Thursday - The Biehn Project:
Just been checking the ol' IMDB and I was reminded that MB was in Hill Street Blues, playing Officer Buttman, of all things. A most unfortunate moniker. Still, it explains the weird Hill St Blues de ja vu vibes I was getting from American Dragons. I swear it was the ratty hat.
I also read he was the story consultant on The Ride which is really disturbing because it was such a creepy film. They kept blackmailing and strong arming the guy, like they were forcibly inducting him into one of those weird alien suicide cults. Most unsettling. Still, the man behind the pretty face is outside the parameters of the MB Project. I'm really only interested in his amazing body...of work J (and didn't I get lectured on the evils of prefering style over substance in my actors over the weekend - it's all Orlando Bloom's fault).

Task objective
Continue the blog entry about the Biehn Project from its last sentence.

Dataset excerpt
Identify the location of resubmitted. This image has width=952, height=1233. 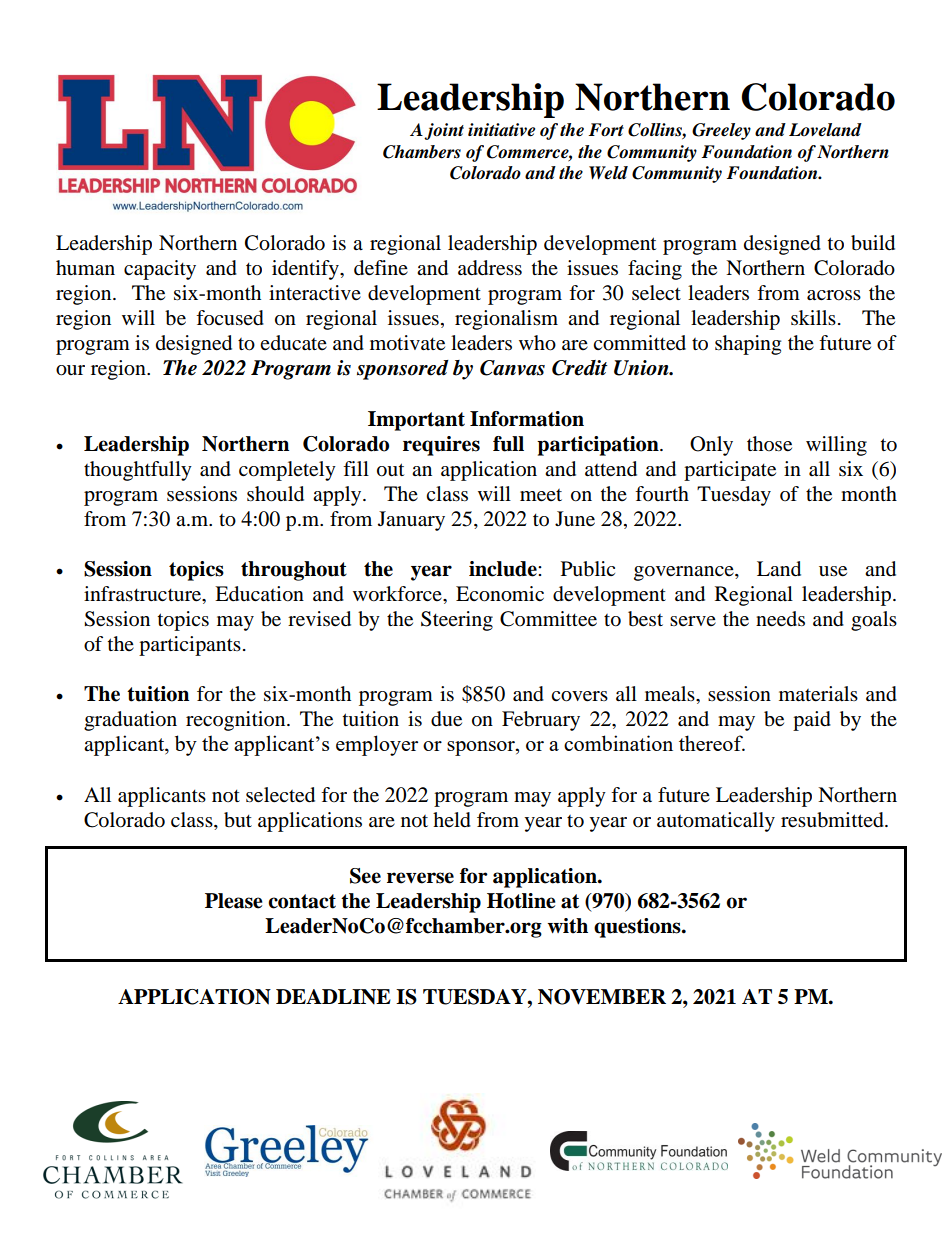
(833, 820).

Output of the exercise
Which brings me to The Art of War, tonight's treat. Oh no, it's got decent production values and a plot. This means MB is going to remain fully clothed throughout, and he does. Whimper. Even more tragically, the wardrobe du jour involves baggy clothes and even more ratty headwear. Love the earring though. Ha, you're thinking, do I pop the tape immediately after his character "dies"? Do I what. Michael was giving off traitor vibes right from the start and I knew he was going to do an Alec Trevelyan long before he pulled the Alec Trevelyan. The plot was rather telegraphed. Couldn't spot the good guys and bad guys right from the first frame, oh no. The plot was practically announced in the trailers. Besides, it wasn't a bad movie, as such, and it had Donald Sutherland in it, so I hung around waiting for my boy to show up again, looking mean and hot in that buzz cut. Nice showdown - we never really got the whole Fistful showdown in M7, mores the pity. Great fight and, oh yes, the death scene. I still think Bean does it better, but this wasn't bad. Not bad at all. Can he be all sexy with the gun again? That was rather nice.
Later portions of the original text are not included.